Maruyama T, Miyake Y, Yamamura T, Tajima S, Funahashi T, Matsuzawa Y, Yamamoto A
Department of Etiology and Pathophysiology, National Cardiovascular Center Research Insitute, Osaka, Japan.
Hum Mutat. 1998;11(6):480-1. doi: 10.1002/(SICI)1098-1004(1998)11:6<480::AID-HUMU11>3.0.CO;2-W.

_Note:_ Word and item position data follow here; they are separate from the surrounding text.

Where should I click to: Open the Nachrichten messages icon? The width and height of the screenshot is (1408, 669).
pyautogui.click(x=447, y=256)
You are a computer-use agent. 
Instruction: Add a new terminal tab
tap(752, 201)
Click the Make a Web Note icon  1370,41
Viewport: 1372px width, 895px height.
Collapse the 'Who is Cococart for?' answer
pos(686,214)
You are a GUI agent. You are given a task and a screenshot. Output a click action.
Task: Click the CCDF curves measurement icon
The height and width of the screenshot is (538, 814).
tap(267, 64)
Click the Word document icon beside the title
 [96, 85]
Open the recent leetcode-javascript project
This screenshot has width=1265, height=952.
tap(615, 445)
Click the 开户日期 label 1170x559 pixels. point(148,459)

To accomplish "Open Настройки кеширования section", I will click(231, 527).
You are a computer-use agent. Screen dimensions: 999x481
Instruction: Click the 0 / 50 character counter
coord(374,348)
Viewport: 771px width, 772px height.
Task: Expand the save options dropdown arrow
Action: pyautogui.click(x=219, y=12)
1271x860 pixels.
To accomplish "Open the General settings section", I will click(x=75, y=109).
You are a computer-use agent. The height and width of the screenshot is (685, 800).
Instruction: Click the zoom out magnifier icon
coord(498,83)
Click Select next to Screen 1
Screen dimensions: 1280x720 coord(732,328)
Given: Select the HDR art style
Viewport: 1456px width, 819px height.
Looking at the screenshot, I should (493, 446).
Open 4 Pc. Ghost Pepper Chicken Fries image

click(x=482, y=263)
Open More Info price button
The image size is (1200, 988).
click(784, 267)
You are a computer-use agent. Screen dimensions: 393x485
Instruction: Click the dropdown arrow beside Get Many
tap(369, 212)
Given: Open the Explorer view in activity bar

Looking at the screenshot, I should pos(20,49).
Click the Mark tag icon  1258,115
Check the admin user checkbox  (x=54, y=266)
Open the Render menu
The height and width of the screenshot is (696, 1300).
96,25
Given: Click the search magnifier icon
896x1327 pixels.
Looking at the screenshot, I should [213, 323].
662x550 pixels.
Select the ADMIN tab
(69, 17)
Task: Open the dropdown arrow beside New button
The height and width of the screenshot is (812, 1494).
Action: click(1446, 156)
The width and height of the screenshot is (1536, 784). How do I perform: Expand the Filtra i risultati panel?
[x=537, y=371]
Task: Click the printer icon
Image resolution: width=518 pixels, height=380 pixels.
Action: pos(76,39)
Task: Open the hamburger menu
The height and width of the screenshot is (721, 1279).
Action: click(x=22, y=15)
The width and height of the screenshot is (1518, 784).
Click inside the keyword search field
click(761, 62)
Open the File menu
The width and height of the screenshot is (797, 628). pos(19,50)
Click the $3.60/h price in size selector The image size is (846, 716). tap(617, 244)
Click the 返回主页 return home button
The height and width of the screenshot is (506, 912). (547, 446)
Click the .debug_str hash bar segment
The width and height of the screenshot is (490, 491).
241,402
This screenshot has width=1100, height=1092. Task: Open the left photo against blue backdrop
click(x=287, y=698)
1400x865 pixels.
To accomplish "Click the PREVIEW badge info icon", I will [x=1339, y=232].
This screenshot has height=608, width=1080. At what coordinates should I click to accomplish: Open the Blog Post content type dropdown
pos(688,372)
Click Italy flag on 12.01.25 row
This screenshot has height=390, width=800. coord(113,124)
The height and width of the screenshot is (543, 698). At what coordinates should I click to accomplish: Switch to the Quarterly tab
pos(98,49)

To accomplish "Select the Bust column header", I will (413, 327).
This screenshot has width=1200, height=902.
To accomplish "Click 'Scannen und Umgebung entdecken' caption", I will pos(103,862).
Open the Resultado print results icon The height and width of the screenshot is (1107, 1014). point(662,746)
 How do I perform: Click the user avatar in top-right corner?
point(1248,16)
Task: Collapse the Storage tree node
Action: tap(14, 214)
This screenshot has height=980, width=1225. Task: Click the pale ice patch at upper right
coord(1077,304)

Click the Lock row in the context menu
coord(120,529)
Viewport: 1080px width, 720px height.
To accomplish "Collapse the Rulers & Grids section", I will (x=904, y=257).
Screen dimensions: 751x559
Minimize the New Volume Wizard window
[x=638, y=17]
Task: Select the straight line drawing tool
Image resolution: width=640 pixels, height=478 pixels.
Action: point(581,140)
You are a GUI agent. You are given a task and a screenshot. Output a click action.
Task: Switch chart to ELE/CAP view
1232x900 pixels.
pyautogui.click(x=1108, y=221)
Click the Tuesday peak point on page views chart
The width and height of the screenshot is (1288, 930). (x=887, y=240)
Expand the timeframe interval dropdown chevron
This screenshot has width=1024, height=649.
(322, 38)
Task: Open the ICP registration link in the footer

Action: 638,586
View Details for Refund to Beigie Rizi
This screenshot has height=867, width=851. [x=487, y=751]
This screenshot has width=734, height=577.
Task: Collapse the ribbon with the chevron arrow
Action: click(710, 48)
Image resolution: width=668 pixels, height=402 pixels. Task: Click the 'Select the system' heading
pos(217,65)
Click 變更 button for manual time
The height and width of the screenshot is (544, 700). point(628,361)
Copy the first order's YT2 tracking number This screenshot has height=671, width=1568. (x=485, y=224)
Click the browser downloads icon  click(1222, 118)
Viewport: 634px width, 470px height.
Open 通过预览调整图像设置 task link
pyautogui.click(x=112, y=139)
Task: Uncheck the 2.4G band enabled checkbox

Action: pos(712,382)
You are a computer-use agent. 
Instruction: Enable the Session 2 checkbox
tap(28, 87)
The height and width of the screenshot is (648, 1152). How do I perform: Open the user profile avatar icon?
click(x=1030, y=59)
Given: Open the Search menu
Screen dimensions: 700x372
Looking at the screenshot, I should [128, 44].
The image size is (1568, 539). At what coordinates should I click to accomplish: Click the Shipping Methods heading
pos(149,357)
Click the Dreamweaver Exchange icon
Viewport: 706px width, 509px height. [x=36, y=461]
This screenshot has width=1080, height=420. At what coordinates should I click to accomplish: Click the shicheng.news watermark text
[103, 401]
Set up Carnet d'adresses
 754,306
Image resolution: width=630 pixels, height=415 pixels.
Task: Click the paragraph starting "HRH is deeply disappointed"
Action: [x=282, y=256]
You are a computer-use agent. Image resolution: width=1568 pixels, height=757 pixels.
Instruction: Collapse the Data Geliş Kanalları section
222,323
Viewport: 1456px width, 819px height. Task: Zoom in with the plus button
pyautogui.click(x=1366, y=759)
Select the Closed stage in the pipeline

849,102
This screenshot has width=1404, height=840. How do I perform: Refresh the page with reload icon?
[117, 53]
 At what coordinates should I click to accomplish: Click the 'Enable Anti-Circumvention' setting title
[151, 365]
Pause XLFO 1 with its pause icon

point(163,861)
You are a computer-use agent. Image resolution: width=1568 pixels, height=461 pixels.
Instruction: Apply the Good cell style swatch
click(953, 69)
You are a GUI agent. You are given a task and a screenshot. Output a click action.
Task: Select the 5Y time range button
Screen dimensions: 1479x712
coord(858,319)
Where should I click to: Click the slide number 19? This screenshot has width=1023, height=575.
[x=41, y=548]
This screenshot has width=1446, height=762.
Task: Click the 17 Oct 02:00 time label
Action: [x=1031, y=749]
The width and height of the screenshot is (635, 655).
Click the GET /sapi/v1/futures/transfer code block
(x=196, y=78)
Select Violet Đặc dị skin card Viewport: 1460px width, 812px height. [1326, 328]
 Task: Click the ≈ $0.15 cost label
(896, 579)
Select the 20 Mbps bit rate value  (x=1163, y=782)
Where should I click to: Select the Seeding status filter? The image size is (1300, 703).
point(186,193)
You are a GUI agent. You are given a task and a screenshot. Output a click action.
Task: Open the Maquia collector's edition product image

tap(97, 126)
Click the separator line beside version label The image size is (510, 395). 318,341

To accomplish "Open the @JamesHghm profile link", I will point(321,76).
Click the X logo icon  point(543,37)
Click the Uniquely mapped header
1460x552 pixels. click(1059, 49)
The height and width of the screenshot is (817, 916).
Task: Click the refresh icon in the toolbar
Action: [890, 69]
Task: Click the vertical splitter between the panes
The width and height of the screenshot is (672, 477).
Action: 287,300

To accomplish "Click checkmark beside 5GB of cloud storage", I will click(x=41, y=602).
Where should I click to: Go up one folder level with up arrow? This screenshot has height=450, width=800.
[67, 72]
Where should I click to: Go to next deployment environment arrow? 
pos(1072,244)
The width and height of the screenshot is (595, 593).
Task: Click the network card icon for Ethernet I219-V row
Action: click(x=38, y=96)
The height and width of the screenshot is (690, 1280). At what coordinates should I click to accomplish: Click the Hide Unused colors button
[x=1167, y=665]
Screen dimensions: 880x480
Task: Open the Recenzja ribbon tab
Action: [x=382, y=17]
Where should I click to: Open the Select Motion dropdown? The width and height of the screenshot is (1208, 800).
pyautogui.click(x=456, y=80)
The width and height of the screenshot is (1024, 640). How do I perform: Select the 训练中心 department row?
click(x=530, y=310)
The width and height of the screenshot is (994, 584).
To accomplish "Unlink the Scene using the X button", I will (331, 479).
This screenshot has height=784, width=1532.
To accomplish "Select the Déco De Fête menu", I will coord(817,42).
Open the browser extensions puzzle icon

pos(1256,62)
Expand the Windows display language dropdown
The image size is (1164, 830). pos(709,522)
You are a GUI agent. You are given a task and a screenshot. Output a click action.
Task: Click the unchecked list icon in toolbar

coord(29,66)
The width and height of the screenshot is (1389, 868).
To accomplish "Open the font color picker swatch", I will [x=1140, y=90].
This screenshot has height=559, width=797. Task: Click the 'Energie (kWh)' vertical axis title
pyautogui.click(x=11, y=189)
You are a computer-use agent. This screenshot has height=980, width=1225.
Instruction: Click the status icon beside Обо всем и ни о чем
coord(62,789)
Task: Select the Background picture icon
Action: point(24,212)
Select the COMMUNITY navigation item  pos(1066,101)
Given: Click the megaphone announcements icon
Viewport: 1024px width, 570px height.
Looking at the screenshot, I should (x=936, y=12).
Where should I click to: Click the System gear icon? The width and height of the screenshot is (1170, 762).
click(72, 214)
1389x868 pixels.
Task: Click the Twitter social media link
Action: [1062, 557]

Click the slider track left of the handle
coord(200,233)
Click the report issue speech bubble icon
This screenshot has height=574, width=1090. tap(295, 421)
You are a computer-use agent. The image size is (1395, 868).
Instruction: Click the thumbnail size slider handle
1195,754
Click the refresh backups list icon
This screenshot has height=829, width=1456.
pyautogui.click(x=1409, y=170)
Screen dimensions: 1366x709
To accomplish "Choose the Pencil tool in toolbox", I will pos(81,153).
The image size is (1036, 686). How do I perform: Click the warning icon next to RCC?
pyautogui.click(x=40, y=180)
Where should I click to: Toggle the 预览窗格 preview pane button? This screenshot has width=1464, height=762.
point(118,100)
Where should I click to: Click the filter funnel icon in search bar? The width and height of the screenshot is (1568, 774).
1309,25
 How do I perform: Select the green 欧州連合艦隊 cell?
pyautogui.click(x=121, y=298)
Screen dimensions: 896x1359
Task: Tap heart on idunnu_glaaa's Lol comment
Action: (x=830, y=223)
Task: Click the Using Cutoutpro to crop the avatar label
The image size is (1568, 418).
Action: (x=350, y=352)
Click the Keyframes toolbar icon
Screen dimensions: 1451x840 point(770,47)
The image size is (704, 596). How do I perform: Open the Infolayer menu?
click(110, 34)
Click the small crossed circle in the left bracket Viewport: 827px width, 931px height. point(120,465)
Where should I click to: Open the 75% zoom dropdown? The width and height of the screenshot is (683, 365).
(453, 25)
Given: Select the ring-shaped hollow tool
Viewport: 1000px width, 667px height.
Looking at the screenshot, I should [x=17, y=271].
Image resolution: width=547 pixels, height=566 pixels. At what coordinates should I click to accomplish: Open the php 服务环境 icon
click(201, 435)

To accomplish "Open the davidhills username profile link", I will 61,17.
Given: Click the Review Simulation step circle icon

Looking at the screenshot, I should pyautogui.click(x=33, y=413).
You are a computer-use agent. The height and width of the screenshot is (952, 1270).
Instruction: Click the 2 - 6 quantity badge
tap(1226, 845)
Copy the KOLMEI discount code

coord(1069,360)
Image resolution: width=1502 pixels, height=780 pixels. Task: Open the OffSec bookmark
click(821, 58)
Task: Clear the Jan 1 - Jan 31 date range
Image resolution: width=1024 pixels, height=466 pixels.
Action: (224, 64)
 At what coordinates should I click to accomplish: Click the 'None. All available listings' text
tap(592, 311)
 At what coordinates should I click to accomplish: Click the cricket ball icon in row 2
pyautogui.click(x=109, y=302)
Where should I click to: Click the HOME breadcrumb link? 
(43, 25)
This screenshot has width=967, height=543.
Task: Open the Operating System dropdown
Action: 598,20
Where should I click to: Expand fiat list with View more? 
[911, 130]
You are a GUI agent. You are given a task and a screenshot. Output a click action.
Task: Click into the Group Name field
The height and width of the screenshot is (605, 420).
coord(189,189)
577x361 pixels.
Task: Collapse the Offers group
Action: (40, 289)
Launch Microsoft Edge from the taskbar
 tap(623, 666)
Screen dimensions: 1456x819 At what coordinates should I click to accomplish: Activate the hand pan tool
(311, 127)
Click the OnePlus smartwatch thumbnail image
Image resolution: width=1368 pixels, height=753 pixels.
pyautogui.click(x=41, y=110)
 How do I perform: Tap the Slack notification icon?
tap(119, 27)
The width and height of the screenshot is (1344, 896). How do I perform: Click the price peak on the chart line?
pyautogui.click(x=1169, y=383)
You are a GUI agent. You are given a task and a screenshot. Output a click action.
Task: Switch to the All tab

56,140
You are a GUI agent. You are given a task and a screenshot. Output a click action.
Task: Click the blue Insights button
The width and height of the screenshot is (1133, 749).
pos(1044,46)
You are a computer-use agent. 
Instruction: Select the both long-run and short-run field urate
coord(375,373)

Familial hypercholesterolemia (FH) is a genetic disorder caused by mutations in the low density lipoprotein (LDL)-receptor gene. We found a new mutation in the splice acceptor site of intron 1 of the LDL receptor gene, which is designated as 68-1 G->C according to the nomenclature suggested by Beaudet and Tsui (1993), in a Japanese FH homozygote. She was born from consanguineous marriage and has this mutation as a true homozygous form. Her cultured fibroblasts showed no LDL receptor protein synthesis. This mutation caused activation of a cryptic splice acceptor side in the downstream exon 2, leading to frameshift and appearance of premature in-frame stop codon. The mutation was detected by Dde I restriction enzyme. The identical mutation was not found among 24 patients with homozygous and 120 patients with heterozygous FH. The mutation was very rare among the Japanese population.
家族性高胆固醇血症(FH)是一种由低密度脂蛋白(LDL)受体基因突变引起的遗传性疾病。我们在一名日本FH纯合子中发现了低密度脂蛋白受体基因内含子1剪接受体位点的一个新突变,根据Beaudet和Tsui(1993)建议的命名法,该突变被命名为68-1 G->C。她出生于近亲结婚家庭,以真正的纯合形式携带此突变。她的培养成纤维细胞未显示LDL受体蛋白合成。该突变导致下游外显子2中一个隐蔽的剪接受体位点激活,导致移码并出现框内过早终止密码子。通过Dde I限制性内切酶检测到该突变。在24例纯合FH患者和120例杂合FH患者中未发现相同的突变。该突变在日本人群中非常罕见。